# ASSIGNED TASK:
Copy exactly. Begin at the line containing "This screenshot has width=375, height=375." and stop at the last line of the entries, omitting any pictures.

# RECORDS FOR THE EXERCISE:
────
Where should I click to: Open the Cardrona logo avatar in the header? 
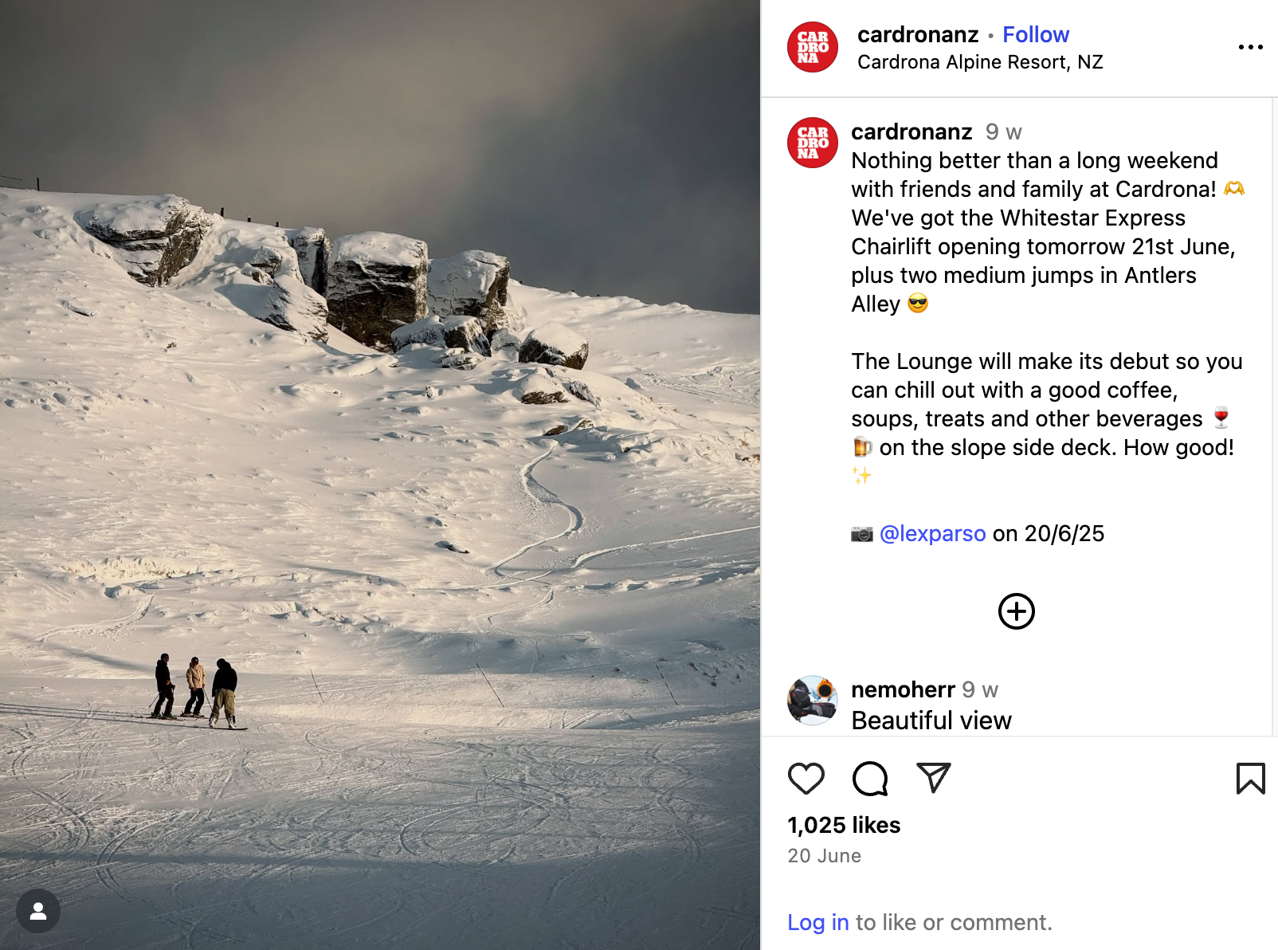click(812, 47)
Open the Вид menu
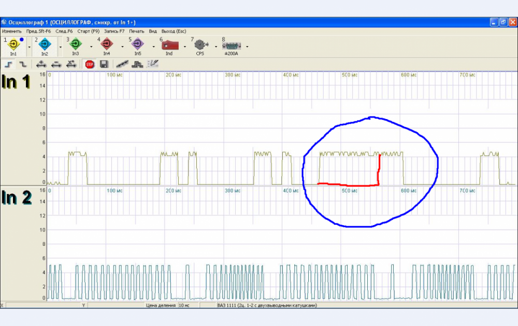The height and width of the screenshot is (326, 518). pos(153,31)
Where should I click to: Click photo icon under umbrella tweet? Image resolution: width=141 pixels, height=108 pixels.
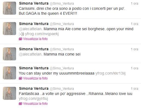(x=20, y=78)
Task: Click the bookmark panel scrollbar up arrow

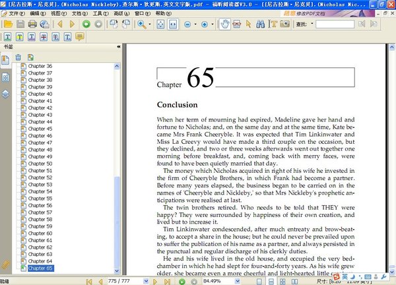Action: pos(118,65)
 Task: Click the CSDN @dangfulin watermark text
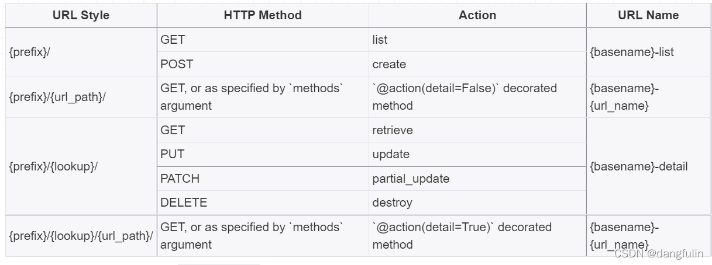658,253
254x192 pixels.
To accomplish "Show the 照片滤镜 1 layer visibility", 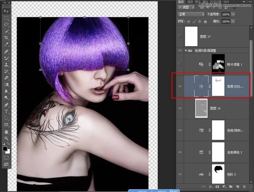I will pyautogui.click(x=180, y=63).
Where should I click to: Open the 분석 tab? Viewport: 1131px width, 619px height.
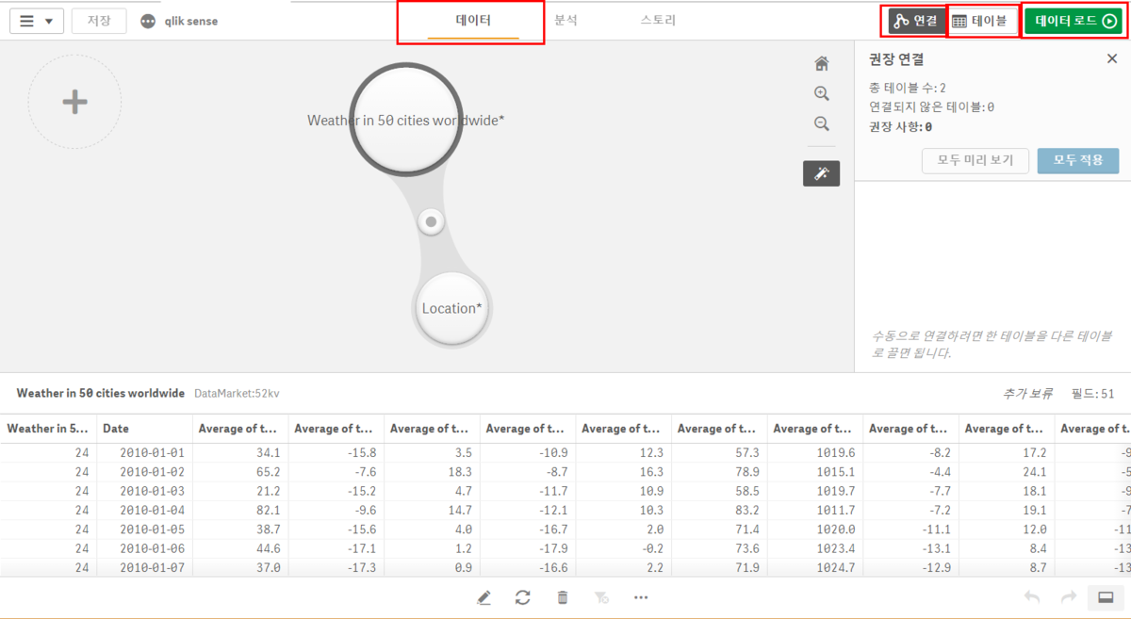tap(566, 20)
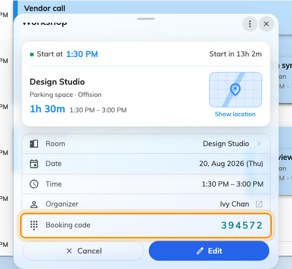Click the blue Edit button

click(209, 251)
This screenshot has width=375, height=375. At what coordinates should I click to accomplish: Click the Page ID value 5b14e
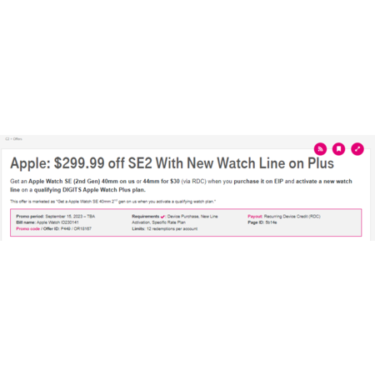point(271,223)
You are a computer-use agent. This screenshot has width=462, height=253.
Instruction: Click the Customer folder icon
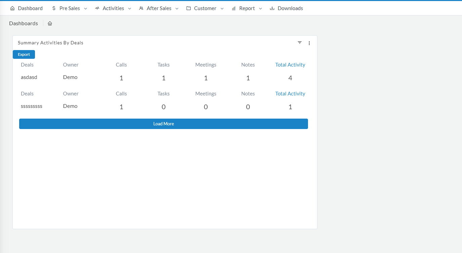(189, 8)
────
# TASK RESULT:
This screenshot has width=375, height=375. At what coordinates should I click to accomplish: Click the Page ID value 5b14e
point(271,223)
You are a computer-use agent. This screenshot has width=462, height=253.
Instruction: Click the Customer folder icon
(189, 8)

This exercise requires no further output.